* Selected excerpt

☆ ☆ ☆ ☆

USA Today: Inmates vs. outsourcing (7/7/2004)

David Day has a bounce in his step and a glint in his eye unexpected in someone who makes nearly 400 telemarketing calls a day for less than $200 a month. That's because he has a coveted job where few exist: behind bars.

...

About a dozen states -- Oregon, Arizona, California and Iowa, among others -- have call centers in state and federal prisons, underscoring a push to employ inmates in telemarketing jobs that might otherwise go to low-wage countries such as India and the Philippines. Arizona prisoners make business calls, as do inmates in Oklahoma. A call center for the DMV is run out of an all-female prison in Oregon. Other companies are keeping manufacturing jobs in the USA. More than 150 inmates in a Virginia federal prison build car parts for Delco Remy International. Previously, some of those jobs were overseas.

...

☆ ☆ ☆ ☆

* Data
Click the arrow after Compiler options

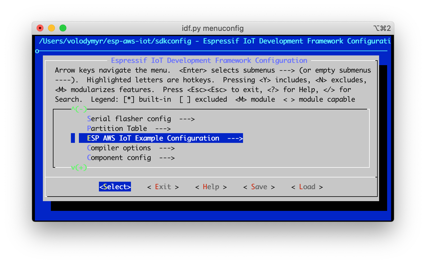pos(167,148)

☆ ☆ ☆ ☆

* Given exercise A
Please condense the paragraph of the article on inmates and outsourcing that begins "About a dozen states" into a short bulleted list that keeps its main facts.
* Given exercise B
Write out the article on inmates and outsourcing starting at "USA Today: Inmates" and ending at "exist: behind bars.", and swap "glint" for "sparkle".

* Exercise answer A
- About a dozen states, among them Oregon, Arizona, California and Iowa, have call centers in state and federal prisons.
- This reflects a push to give inmates telemarketing jobs that might otherwise go to low-wage countries such as India and the Philippines.
- Prisoners in Arizona and Oklahoma make business calls.
- An all-female prison in Oregon runs a DMV call center.
- Other companies are keeping manufacturing jobs in the USA. For example, more than 150 inmates in a Virginia federal prison build car parts for Delco Remy International, and some of that work was previously done overseas.

* Exercise answer B
USA Today: Inmates vs. outsourcing (7/7/2004)

David Day has a bounce in his step and a sparkle in his eye unexpected in someone who makes nearly 400 telemarketing calls a day for less than $200 a month. That's because he has a coveted job where few exist: behind bars.